Der malerische Gryllefjord auf der Insel Senja ist besonders anfällig für Plastikabfall. Wind und Gezeiten treiben den Müll immer wieder ans Ende der Bucht, wo er sich über Jahre hinweg ablagert. Foto: © Stefan Leimer

Vor über einem Jahr veröffentlichte in the same Boat Zahlen betreffend den Ursprung des Plastikabfalls entlang der norwegischen Küste. Aus diesen Zahlen ging hervor, dass 77 Prozent des Mülls aus norwegischen Quellen stammt. Erstaunlich war in der Folge die zum Teil harsche Reaktion der Öffentlichkeit. Man sprach von fake news und in the same boat wurde vorgeworfen, eine Hetzkampagne zu lancieren. Darauf entschloss man sich, Sentio Research Norge AS mit einer Umfrage zu beauftragen, die herausfinden sollte, was die norwegische Bevölkerung über Littering weiss.
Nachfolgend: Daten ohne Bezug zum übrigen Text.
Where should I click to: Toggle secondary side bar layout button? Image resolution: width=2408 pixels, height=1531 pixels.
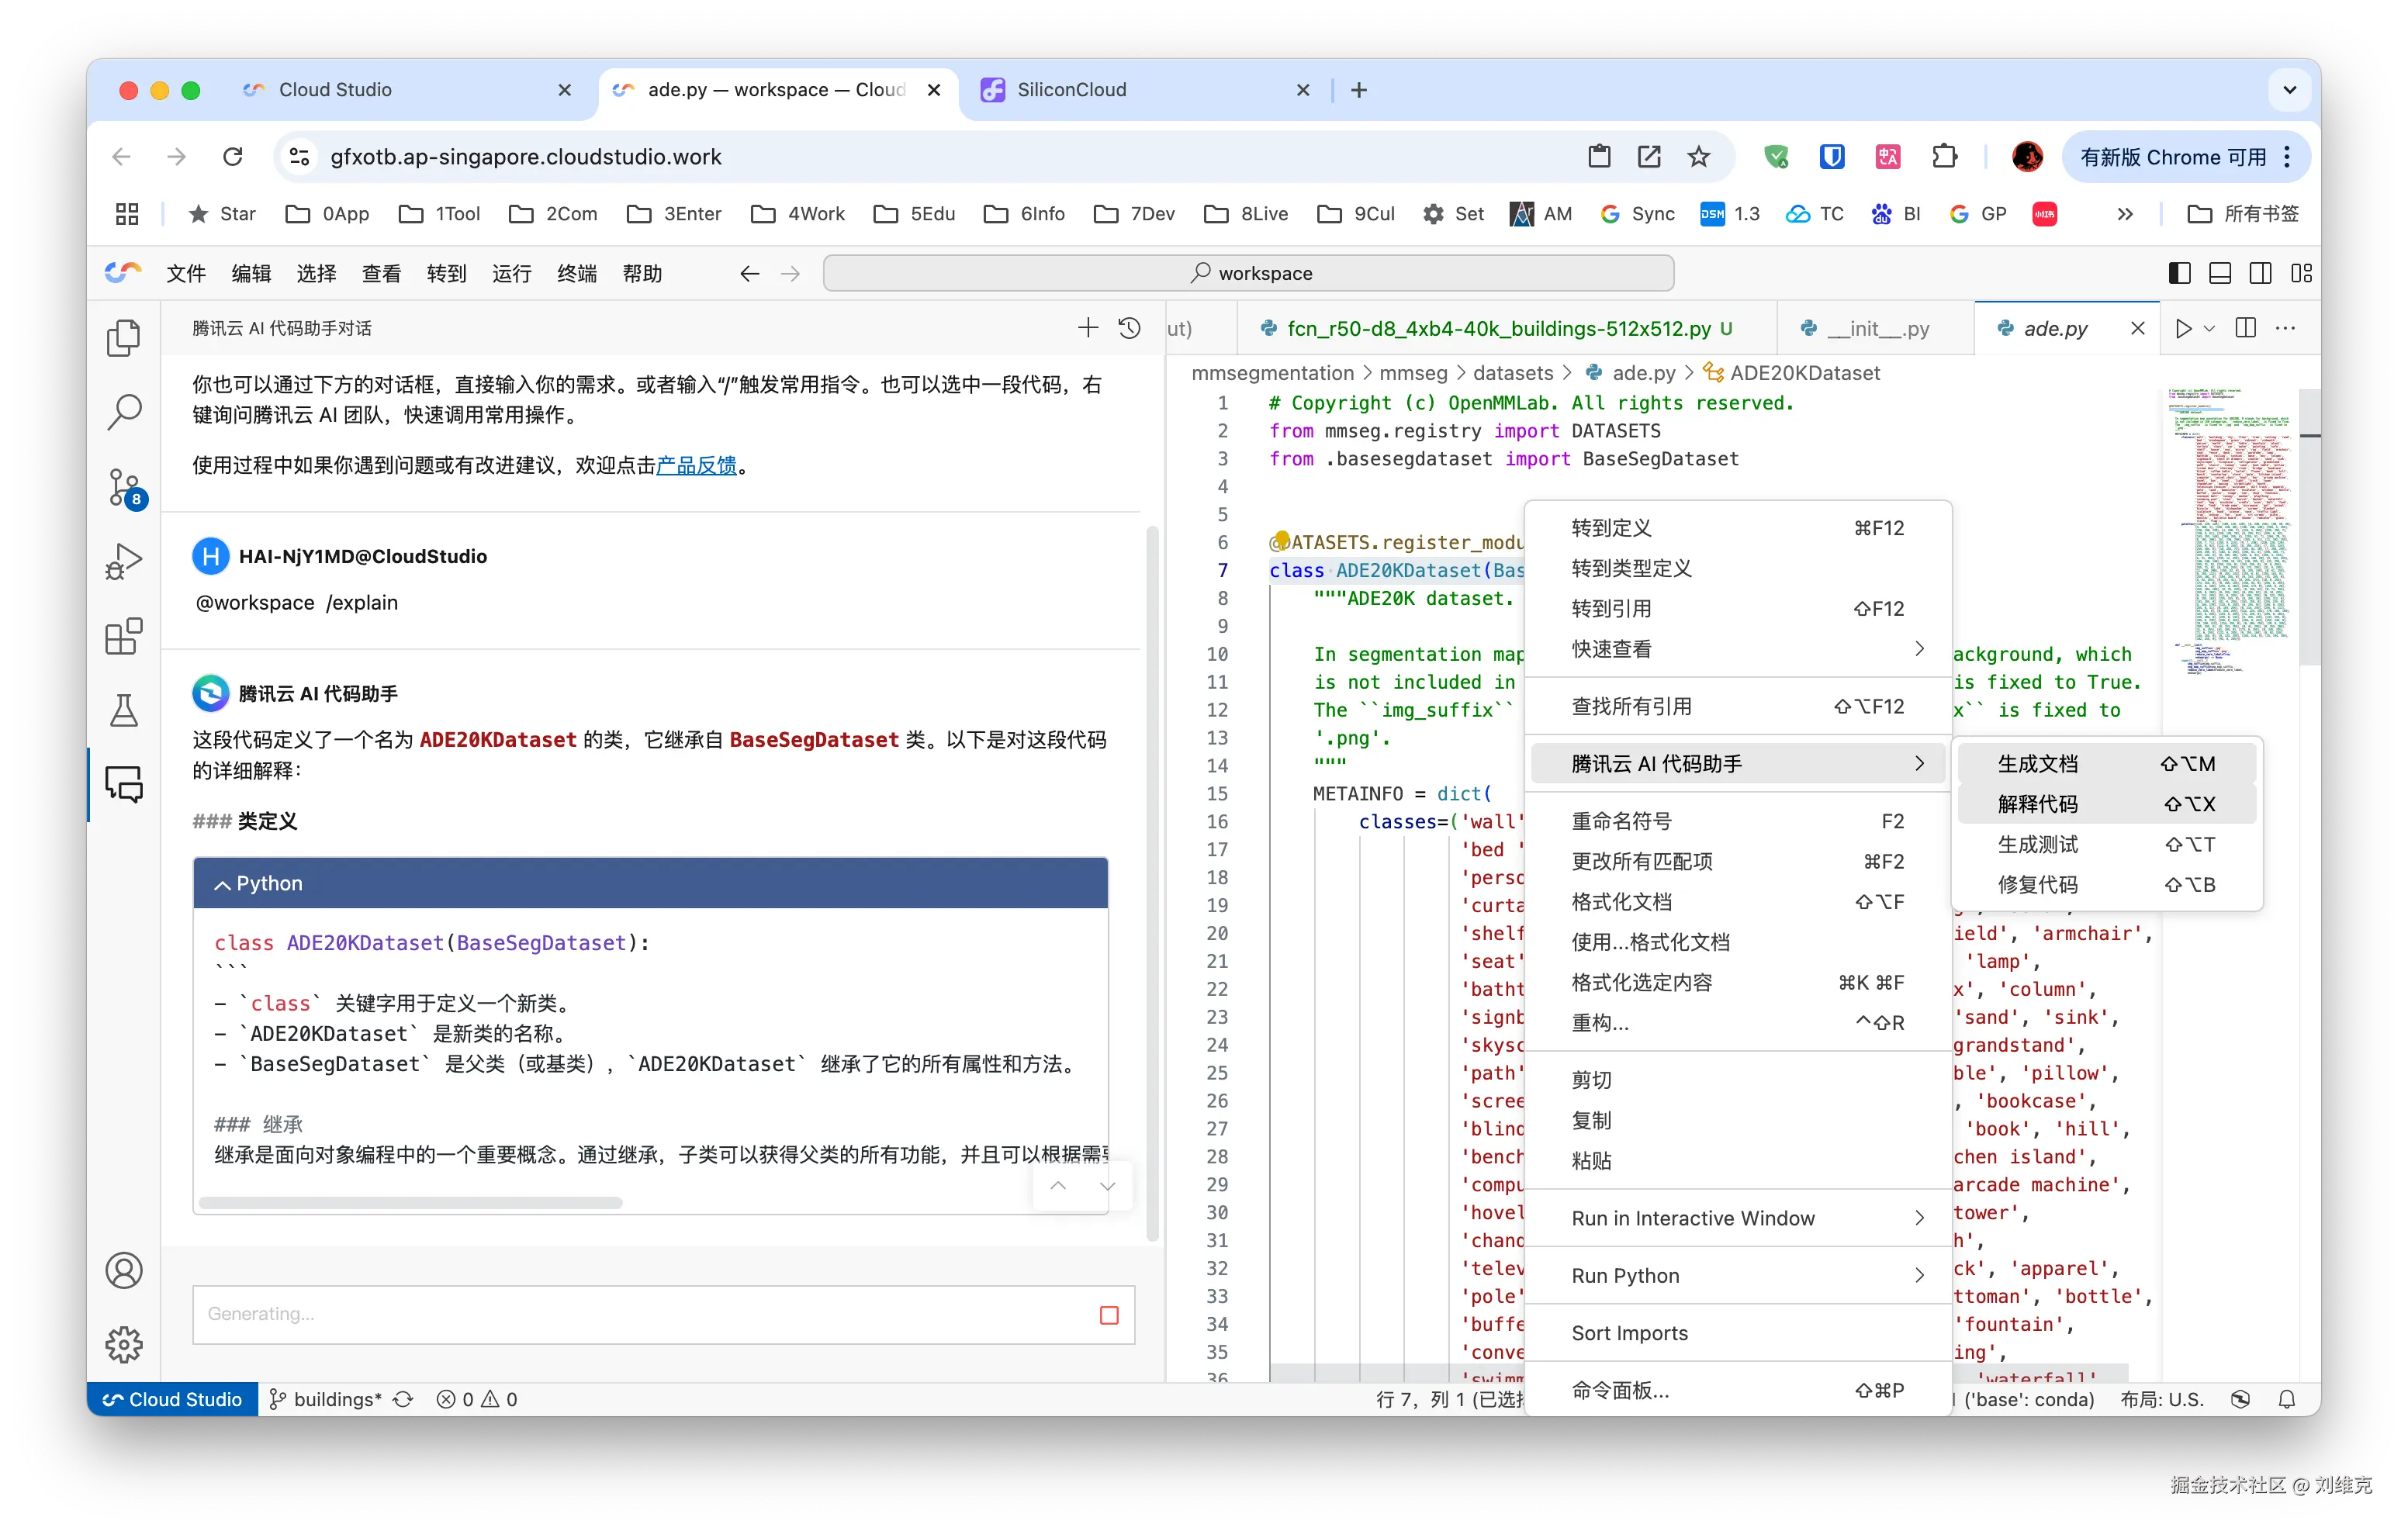click(2260, 273)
Oder besser gesagt, zu wissen glaubt.

Die folgenden Zahlen zeigen, wie gross teilweise die Diskrepanz zwischen Tatsachen und angeblichem Wissen ist:

  • Norwegens Küste ist bis zu 8-mal verschmutzter als der Weltdurchschnitt, aber nur 13% denken, dass Norwegen stärker verschmutzt ist als der Weltdurchschnitt
  • 77% des Abfalls stammen aus norwegischen Quellen, aber nur 19% glauben, dass der Großteil des Abfalls aus Norwegen stammt.
  • Weniger als 1% des Abfalls entlang der norwegischen Küste stammt aus Asien und fernen Ländern. Aber bis zu 25 % glauben, dass der Abfall entlang der norwegischen Küste aus Asien und anderen Ländern stammt.
  • Ca. 80 % des Mülls entlang der norwegischen Küste stammt aus Fischerei und Aquakulturen, aber 70 % glauben, dass Plastiktüten und Lebensmittelverpackungen den größten Teil des Mülls ausmachen.

Einsammeln von Plastik erscheint wie die sprichwörtliche Sisyphusarbeit, so aufwendig, umfangreich und schwierig ist es. In the same boat lässt sich davon aber nicht abschrecken. Damit die Arbeit übersichtlicher wird, wurde die Küste Norwegens von Stavanger bis Kirkenes in 75 Sektoren eingeteilt. Das Ziel: bis 2025 müssen 20’000 Strände geräumt werden!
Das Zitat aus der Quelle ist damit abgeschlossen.